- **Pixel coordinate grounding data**
::::
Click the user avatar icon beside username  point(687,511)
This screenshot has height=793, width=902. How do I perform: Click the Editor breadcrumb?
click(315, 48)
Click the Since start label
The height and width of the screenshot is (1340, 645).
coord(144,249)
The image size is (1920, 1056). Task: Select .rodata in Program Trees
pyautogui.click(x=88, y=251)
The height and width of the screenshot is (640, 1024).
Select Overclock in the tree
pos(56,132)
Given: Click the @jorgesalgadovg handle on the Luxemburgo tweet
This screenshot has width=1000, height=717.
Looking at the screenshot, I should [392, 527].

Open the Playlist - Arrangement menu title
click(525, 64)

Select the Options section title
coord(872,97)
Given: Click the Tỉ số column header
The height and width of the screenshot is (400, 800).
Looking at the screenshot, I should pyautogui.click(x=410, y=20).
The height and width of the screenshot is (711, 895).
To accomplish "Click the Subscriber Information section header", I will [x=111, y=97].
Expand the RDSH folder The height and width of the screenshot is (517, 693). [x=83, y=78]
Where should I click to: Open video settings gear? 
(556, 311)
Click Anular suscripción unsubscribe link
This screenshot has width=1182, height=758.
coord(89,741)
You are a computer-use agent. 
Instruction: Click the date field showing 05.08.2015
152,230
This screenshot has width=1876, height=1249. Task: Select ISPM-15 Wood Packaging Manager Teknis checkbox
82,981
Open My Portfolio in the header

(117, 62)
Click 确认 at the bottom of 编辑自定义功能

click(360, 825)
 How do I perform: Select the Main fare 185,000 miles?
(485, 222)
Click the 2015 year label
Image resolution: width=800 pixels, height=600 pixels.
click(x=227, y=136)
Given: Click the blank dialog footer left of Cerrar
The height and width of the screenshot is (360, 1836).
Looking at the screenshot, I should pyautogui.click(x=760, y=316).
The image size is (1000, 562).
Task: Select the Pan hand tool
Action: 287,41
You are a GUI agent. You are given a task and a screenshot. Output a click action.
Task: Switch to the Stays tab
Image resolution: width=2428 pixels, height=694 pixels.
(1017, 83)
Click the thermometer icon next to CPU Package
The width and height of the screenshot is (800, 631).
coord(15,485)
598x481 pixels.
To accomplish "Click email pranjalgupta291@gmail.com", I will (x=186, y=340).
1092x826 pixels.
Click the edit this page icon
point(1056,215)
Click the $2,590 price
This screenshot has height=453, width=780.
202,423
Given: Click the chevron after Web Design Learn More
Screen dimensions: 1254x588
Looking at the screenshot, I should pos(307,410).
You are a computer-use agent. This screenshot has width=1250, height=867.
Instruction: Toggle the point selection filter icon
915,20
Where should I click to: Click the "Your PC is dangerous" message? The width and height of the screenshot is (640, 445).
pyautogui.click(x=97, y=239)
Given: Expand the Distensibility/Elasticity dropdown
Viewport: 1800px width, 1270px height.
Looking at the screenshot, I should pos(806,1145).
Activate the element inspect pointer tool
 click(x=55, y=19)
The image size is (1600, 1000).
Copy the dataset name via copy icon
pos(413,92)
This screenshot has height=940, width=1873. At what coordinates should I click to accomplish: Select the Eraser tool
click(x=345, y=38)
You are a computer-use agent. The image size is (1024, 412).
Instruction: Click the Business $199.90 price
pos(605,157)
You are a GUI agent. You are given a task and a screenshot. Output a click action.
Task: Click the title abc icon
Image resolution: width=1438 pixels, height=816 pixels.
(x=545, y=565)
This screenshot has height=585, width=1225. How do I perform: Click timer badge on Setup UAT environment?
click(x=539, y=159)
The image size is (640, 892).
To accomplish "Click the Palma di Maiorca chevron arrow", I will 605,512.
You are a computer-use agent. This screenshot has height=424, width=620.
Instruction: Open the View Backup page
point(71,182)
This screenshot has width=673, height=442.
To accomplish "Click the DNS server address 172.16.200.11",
::::
- **What to do**
Filter the records for lines holding the string "will". Copy each one.

- **Result of this exercise**
To accomplish "Click the Subscriber Information section header", I will [x=111, y=97].
To accomplish "Click email pranjalgupta291@gmail.com", I will (x=186, y=340).
To accomplish "Click the Palma di Maiorca chevron arrow", I will 605,512.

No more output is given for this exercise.